Certainly from a statistical point of view it’s highly unlikely that the chasing pack will be able to disrupt Felipe Massa and Kimi Raikkonen and the battle for victory is likely to be an all-Ferrari affair.
But what role will the start, the weather and the strategy have to play in the Grand Prix? Here are some thoughts.
It’s unusual to see changes between the drivers right at the front of the field at the start of the Monaco Grand Prix. On the last three occasions the leaders have held position on the first lap.
Lewis Hamilton, however, must be eyeing up his chances of passing Kimi Raikkonen at the start. In 2003 and 2004 the third placed driver was able to pass the second placed driver at the first turn.
But the odds are still stacked against him. Ferrari will likely have a strategy planned out for the first corner just as McLaren did last year, with Raikkonen aiming to tuck in behind Massa just as Hamilton took up station behind Fernando Alonso.
Already this weekend drivers have been penalised for cutting across Sainte Devote. The low kerbs at Monaco’s first turn are easy to cut across and seven GP2 drivers took the short cut in today’s race.
One of them, Adrian Valles, moved up from fifth to fourth place that way. But the stewards soon punished him with a drive-through penalty.

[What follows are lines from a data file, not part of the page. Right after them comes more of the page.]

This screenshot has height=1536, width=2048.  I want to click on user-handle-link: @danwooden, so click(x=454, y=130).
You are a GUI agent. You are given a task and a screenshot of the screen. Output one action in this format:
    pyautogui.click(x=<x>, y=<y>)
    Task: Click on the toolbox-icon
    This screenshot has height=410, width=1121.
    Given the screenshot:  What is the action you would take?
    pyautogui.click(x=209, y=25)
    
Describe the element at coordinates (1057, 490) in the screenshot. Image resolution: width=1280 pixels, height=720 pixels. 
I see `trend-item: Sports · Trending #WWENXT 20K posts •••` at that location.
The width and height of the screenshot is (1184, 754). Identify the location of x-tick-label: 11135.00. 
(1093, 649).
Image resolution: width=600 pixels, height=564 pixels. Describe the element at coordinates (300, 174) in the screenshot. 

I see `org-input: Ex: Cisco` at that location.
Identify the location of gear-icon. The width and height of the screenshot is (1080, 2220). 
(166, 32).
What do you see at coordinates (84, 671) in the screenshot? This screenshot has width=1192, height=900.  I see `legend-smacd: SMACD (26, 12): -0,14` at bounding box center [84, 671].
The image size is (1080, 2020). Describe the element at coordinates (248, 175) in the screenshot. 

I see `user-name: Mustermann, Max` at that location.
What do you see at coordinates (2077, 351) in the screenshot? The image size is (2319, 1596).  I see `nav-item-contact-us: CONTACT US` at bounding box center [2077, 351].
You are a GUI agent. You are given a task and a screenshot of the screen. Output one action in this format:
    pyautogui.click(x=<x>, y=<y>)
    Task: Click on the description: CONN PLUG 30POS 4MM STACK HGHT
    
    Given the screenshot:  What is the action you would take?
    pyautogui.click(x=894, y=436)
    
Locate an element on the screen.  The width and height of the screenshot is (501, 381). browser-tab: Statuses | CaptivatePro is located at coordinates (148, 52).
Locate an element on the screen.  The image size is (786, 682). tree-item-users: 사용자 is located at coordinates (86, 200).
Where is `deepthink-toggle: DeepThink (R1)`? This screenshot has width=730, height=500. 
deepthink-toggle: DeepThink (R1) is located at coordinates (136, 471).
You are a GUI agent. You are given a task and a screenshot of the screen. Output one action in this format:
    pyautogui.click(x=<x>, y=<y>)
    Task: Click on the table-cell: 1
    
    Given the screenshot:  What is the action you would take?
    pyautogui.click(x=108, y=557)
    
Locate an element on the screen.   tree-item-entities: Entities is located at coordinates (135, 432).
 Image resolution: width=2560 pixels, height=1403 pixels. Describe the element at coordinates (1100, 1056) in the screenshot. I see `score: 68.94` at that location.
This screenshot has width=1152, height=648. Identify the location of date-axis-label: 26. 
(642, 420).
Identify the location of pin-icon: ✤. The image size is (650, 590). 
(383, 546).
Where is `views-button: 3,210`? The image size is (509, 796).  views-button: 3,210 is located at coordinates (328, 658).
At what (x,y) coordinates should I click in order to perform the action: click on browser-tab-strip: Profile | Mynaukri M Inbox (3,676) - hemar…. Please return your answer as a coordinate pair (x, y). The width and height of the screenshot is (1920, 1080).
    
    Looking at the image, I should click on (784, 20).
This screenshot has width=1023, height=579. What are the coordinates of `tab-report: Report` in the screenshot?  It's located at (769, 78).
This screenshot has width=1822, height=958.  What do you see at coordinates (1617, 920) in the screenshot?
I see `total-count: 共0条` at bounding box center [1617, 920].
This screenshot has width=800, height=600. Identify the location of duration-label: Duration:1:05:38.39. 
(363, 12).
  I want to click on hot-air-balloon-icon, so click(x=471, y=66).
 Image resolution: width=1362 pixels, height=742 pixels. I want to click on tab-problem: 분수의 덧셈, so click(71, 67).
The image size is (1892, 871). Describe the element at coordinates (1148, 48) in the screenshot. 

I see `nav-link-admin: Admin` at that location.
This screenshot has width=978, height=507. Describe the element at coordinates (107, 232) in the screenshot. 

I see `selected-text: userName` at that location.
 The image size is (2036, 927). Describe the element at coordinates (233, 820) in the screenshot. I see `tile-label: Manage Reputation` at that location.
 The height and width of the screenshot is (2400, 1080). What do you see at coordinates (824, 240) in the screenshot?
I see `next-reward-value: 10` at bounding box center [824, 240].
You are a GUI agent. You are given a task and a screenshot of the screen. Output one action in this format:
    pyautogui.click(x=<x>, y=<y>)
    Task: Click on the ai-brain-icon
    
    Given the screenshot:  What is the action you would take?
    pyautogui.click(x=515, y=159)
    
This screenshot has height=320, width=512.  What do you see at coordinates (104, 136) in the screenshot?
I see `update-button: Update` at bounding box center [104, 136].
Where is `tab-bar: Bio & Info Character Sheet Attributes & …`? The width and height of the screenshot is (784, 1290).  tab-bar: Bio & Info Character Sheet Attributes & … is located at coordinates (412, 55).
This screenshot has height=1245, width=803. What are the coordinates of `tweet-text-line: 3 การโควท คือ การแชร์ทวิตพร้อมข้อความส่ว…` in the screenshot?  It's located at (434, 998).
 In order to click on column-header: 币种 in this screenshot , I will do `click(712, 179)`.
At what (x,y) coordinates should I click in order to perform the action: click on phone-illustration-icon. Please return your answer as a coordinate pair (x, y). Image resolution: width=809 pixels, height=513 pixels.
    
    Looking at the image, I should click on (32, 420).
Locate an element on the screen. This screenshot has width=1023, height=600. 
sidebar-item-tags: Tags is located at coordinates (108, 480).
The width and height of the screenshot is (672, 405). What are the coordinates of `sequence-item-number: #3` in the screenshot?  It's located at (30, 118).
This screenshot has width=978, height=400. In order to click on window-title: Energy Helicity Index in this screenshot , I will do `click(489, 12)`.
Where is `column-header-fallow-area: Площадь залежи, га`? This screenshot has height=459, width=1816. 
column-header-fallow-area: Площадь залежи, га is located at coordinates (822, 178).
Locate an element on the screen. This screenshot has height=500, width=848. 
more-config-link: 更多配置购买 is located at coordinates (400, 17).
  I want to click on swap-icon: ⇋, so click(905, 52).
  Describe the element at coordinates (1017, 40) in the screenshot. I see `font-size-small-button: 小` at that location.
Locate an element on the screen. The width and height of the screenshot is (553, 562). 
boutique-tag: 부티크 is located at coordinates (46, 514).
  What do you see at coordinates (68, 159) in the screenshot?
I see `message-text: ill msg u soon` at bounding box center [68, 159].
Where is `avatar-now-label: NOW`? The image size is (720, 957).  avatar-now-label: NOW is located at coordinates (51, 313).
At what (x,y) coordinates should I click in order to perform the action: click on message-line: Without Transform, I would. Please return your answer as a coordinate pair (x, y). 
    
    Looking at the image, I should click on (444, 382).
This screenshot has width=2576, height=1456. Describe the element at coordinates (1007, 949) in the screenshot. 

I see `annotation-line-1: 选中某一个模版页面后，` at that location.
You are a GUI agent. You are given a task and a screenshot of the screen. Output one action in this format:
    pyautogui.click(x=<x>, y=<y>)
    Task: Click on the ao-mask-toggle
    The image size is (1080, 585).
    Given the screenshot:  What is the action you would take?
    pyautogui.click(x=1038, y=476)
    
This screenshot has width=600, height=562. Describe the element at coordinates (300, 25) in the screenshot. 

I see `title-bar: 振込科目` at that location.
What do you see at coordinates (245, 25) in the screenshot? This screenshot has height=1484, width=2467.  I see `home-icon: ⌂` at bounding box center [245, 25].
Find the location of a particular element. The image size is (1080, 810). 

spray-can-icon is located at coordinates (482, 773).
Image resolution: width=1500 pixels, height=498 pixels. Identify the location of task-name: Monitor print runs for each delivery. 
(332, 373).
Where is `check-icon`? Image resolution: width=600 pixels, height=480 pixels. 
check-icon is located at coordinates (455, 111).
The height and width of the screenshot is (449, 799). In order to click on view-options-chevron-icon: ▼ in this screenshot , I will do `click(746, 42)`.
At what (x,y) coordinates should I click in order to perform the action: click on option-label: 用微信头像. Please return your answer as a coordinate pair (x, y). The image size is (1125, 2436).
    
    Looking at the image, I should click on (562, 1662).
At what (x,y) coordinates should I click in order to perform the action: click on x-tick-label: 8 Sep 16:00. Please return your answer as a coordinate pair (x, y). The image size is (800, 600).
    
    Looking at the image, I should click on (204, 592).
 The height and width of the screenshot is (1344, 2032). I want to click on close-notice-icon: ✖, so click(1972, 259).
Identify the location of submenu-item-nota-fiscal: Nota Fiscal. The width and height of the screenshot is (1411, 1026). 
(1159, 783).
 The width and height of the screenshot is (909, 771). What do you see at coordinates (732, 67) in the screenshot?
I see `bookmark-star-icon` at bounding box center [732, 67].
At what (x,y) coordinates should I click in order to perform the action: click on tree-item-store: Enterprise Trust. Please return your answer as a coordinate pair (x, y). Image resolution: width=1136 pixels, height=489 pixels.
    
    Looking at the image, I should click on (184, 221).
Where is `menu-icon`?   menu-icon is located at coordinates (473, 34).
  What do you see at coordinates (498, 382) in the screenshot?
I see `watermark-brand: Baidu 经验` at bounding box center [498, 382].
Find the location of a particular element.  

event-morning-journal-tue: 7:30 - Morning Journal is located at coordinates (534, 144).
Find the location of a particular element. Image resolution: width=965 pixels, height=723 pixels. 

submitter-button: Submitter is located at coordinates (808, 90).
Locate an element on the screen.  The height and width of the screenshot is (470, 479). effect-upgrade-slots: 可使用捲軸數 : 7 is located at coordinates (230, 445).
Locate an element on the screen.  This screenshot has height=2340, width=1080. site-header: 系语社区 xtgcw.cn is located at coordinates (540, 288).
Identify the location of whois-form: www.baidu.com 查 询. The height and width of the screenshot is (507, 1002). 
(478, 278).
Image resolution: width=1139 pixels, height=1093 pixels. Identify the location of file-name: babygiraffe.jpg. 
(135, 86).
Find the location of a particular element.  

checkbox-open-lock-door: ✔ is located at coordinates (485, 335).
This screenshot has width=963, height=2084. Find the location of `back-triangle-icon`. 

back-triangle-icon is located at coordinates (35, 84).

None of the other six drivers lower down the order were punished even though it looked like some of them made no effort at all to get around the corner properly.
In last year’s Grand Prix Takuma Sato and Christijan Albers cut the first corner at the start, gaining a position each over Anthony Davidson, but neither were punished. Keep an eye out at the start of tomorrow’s race for more of the same.
The prospect of rain has hung over most of the weekend and did make a brief appearance during this morning’s practice session.
Various weather forecasters including Meteo France (the agency used by F1) expect rain to fall during tomorrow’s race.
Rainfall could do dramatic things to the race pattern. Last year of the top four drivers it was tomorrow’s polesitter Felipe Massa who looked the least convincing in the rain, notably in losing the lead to Alonso when rain fell on the Nurburgring. If Massa’s Ferrari proves slower in the rain than the chasing pack we could quickly see a Monte-Carlo traffic jam develop.
Rain could cause all kinds of additional complications for race strategists.
For example, the drivers in the top ten of the grid will have less fuel on board than those behind them. If any of those top ten drivers pits for fuel and ends up behind any of the drivers who started outside the top ten, and rain then falls, the drivers who started further down the grid are perfectly poised to take advantage.
When working out what wet weather does to race strategy it’s important to remember that wet weather running requires far less fuel than dry weather running.
And of course wet weather often leads to safety car periods. And as we saw at Melbourne and Catalunya the poorly thought-out safety car rules can hurl a wrecking ball through drivers race strategies completely at random.
What strategies are the leaders running?
It’s extremely difficult to infer from the qualifying times exactly what fuel levels the top ten drivers are using. However from comparing this year’s qualifying times with last year’s it seems as though the leaders have slightly more fuel on board than in 2007, possibly because of concerns over the weather.
|2007||Q2||Q3||Difference||First pit stop|
|2008||Q2||Q3||Difference||First pit stop|
*Raikkonen did not set a time in Q2 in 2007
On the face of it the large gap between Massa’s Q2 and Q3 time this year might suggest he was heavy with fuel.
However the fact that he set his Q2 time quite late in that session when the track surface was more favourable, therefore allowing him to set a better time, probably has more to do with it. How much time was the track worth later in the session compared to earlier on? Fernando Alonso and Nico Rosberg each found 0.7s, so a conservative estimate would suggest it gave Massa a couple of tenths.
This suggests two things to me: first, that we will see drivers pit a little later than we did last year – possibly by no more than a lap or two.
And second, that either Lewis Hamilton is carrying one or two more laps fuel than the Ferraris are, or he failed to get the maximum out of his car in qualifying for the second race in a row.
All will be revealed tomorrow, weather permitting.